The staff of the Logistic Readiness Center earned the Army-wide the Deployment Excellence Award. From left to right, John Reardon, Phil Melton, Mitch Hogan, Scott Arcuri, Scot Bird, Matthew Holloway, Wayne Inman, Richard Jamerson, Benjamin Ward, Livi...
Maj. Gen. Kevin G. O'Connell, commanding general of the United States Army Sustainment Command, visited with the staff of the Logistic Readiness Center at Fort Riley June 25 to congratulate and present staff with coins for earning the army-wide Deployment Excellence Award.
"Congratulations -- we are proud of you," O'Connell told the staff before congratulating each of them personally.
Logistic Readiness Center- Fort Riley's Installation Transportation Officer, Scot Bird, explained what the award means to him and his personnel.

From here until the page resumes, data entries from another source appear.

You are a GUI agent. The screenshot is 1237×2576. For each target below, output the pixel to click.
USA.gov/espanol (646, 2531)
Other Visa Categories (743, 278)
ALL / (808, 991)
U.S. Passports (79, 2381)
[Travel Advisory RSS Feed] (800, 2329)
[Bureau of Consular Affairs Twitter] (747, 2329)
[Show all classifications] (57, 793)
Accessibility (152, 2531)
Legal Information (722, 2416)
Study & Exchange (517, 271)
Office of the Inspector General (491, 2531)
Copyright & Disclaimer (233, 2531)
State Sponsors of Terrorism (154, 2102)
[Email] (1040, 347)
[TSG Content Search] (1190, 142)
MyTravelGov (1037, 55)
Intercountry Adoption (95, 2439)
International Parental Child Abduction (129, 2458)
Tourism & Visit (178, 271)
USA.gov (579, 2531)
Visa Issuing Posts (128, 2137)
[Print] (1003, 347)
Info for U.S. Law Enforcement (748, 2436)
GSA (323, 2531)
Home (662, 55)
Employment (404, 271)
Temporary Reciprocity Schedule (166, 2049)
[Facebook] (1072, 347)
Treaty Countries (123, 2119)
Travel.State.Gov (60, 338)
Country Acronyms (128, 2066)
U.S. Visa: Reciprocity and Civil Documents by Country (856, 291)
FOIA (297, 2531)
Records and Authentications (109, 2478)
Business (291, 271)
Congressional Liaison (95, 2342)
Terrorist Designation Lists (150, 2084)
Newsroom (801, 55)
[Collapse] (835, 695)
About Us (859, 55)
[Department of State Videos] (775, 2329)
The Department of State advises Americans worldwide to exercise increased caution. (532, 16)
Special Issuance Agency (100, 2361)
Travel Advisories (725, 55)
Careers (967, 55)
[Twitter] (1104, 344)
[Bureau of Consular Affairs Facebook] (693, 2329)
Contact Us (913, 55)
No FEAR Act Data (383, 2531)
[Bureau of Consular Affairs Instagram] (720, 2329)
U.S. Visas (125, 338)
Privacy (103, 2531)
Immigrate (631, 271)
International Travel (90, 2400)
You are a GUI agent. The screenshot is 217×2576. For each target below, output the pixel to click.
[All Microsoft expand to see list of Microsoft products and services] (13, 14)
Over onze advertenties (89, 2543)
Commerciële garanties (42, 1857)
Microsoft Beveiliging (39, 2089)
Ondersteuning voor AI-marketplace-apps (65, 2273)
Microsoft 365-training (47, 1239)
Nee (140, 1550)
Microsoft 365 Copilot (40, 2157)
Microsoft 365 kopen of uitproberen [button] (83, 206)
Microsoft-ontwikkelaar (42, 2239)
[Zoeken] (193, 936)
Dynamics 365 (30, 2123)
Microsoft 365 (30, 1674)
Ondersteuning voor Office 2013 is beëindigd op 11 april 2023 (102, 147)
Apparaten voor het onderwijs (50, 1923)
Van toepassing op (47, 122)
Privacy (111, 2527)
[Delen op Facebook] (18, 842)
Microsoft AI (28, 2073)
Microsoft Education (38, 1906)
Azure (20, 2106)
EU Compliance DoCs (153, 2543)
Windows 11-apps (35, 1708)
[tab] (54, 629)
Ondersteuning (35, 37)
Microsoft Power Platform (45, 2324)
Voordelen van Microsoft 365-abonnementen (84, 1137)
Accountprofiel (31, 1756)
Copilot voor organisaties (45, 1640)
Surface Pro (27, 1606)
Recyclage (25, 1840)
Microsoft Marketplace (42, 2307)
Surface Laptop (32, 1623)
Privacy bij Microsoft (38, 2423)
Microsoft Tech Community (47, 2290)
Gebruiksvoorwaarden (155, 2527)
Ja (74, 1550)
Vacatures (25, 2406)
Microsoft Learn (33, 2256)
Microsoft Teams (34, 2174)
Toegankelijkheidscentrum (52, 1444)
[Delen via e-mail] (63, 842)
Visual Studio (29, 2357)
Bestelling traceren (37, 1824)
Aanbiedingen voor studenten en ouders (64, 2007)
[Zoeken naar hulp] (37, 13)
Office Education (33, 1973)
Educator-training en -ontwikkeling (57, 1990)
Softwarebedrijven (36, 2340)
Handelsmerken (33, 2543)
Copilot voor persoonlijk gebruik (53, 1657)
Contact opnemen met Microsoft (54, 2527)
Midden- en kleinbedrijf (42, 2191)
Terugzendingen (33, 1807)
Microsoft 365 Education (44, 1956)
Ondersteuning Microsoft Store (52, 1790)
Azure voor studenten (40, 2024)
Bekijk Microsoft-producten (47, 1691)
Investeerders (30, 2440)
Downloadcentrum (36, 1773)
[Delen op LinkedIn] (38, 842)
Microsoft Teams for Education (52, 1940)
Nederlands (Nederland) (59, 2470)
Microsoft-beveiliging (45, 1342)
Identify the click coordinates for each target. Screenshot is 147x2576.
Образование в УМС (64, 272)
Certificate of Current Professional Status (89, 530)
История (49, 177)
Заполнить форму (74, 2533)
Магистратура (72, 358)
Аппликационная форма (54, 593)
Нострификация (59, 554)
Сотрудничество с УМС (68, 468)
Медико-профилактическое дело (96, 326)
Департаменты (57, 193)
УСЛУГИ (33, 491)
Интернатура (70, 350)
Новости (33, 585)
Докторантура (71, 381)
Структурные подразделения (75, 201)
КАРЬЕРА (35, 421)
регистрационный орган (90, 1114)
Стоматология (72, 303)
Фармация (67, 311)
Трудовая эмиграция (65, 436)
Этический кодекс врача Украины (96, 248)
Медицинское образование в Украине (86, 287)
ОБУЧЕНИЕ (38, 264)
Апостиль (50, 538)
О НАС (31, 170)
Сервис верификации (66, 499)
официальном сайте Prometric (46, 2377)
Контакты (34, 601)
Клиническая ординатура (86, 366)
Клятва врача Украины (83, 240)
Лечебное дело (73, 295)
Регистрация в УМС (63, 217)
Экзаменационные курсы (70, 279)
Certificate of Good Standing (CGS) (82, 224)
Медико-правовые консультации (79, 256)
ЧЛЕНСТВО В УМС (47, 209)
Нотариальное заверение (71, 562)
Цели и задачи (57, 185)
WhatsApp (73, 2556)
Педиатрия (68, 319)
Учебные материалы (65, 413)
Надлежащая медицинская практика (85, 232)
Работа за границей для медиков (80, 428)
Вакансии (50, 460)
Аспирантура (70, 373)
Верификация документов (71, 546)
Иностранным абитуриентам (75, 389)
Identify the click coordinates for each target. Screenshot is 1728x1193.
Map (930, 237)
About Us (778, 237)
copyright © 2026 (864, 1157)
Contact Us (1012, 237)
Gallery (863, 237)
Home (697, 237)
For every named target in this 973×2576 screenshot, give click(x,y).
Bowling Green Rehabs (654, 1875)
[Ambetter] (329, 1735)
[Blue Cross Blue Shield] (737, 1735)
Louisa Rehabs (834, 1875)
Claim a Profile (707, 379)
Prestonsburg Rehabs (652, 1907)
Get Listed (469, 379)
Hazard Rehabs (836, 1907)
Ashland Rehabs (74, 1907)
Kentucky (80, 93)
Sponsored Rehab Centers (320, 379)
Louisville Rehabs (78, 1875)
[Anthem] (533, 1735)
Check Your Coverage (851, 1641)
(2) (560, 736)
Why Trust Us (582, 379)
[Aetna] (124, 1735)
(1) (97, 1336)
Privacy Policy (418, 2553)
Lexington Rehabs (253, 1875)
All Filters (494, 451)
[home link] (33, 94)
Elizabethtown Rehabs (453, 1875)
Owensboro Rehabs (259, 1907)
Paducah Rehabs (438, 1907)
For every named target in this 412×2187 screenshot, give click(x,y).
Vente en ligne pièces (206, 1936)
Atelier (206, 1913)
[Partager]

"It demonstrates our capabilities as a power projection platform and tells us that we are doing things effectively and efficiently in accordance with the Senior Commanders guidance for deployment operations," he said. "It shows me that we have the commitment and dedication to excellence not only from our civilian workforce but the soldiers as well supporting the deployment operations of the First Infantry Division."
This award is no stranger to the walls of LRC-Fort Riley. Since the first time they competed in 2008, they received the prestigious award in 2008, 2011, 2012, were a runner-up in 2013, and won it again for their work in 2014.
"It means a lot to me and it means a lot to the LRC-Riley personnel who work here that we were recognized for what we have been doing," Bird said.
What they have been doing is moving thousands of soldiers and tons of equipment all over the world.
From Dec. 1, 2013 through Nov. 30, 2014 the LRC-Riley staff deployed and redeployed more than 23,000 personnel. This involved planning, coordinating and scheduling more than 500 commercial buses, 70 commercial and military aircraft, all of which played a major role in the deployment process of personnel and equipment to and from Joint Readiness Training Center, National Training Center and several theaters of operations.
"It's not just us that won this award," said Freight Chief Scott Arcuri. "It is a team effort that kicked out over 1,500 railcars during the timeframe, "primarily over a two month span", more than 800 commercial trucks delivered and redelivered cargo and equipment, and more than 1,000 deployment containers on and off the installation to support the war fighter."
Bird said, it is Arcuri and Unit Movement Supervisor Matthew Holloway, and their personnel who pull the operations together. When the initial plan about moving troops starts, Holloway and his team start the backward planning, then the information is passed on to Arcuri and his team.
It's like a fine tuned orchestra "and I'm the maestro," Bird said. "We have deployed stuff out of here in less 72 hours -- with no notice. It goes back to the people working for Scott and Matt."
At one point last year, they had rail cars coming in, loading outgoing railcars, and had a unit returning simultaneously.
"It was like revolving door," Bird said.
While they have the logistics figured out, they don't always have Mother Nature on board with their plans. They all agree the biggest challenge to the job is the weather.
"Especially for our rail or truck operations," Arcuri said. "If it's all snowed in or lightning and thundering that puts a damper on things."
Such was the case as they were trying to get troops to the JRTC in Fort Polk, LA., which was happening at the same time as NTC in California.
"We flew the soldiers to NTC and we bused them to JRTC and during this is when the snow storm and the ice storm hit to the south of us," Bird recalled.
Their job doesn't end when the troops get on the bus and pull out; they have to track them 24/7 until they arrive at their destination. For the JRTC trip, 400 railcars loaded with unit equipment headed south, at the same time 3,500 soldiers were loaded onto 72 commercial buses -- every three hours six buses with 300 soldiers departed Fort Riley.
Heading the opposite direction were 3,400 personnel loaded onto 28 aircraft and 600 railcars loaded with unit equipment and cargo were sent to NTC.
Their professionalism and ability is what earned them the award -- but Bird, Holloway and Arcui have their sights set a little higher.
"The Deployment Excellence Award is the holy grail, but there is one more plateau we need to achieve -- and that is becoming the Best of the Best in deployments," Bird said.
He offered his congratulations to the people at the Air Defense Artillery unit at Fort Bliss, Texas, who earned it this year, but said he has his sights set on the top award, which has so far barely eluded them. Twice they came within grasp, losing only by .25 of a point one time and .35 the next.
"We have not yet figured out how to crack the code -- but we'll try again next year," Bird said.
The bottom line for the LRC-Fort Riley "is the professionalism and dedication of my personnel to mission accomplished. Couple that with the dedication of the Soldiers on Fort Riley, it has been a team effort to accomplish this mission for deployment, which stands for excellence," Bird said.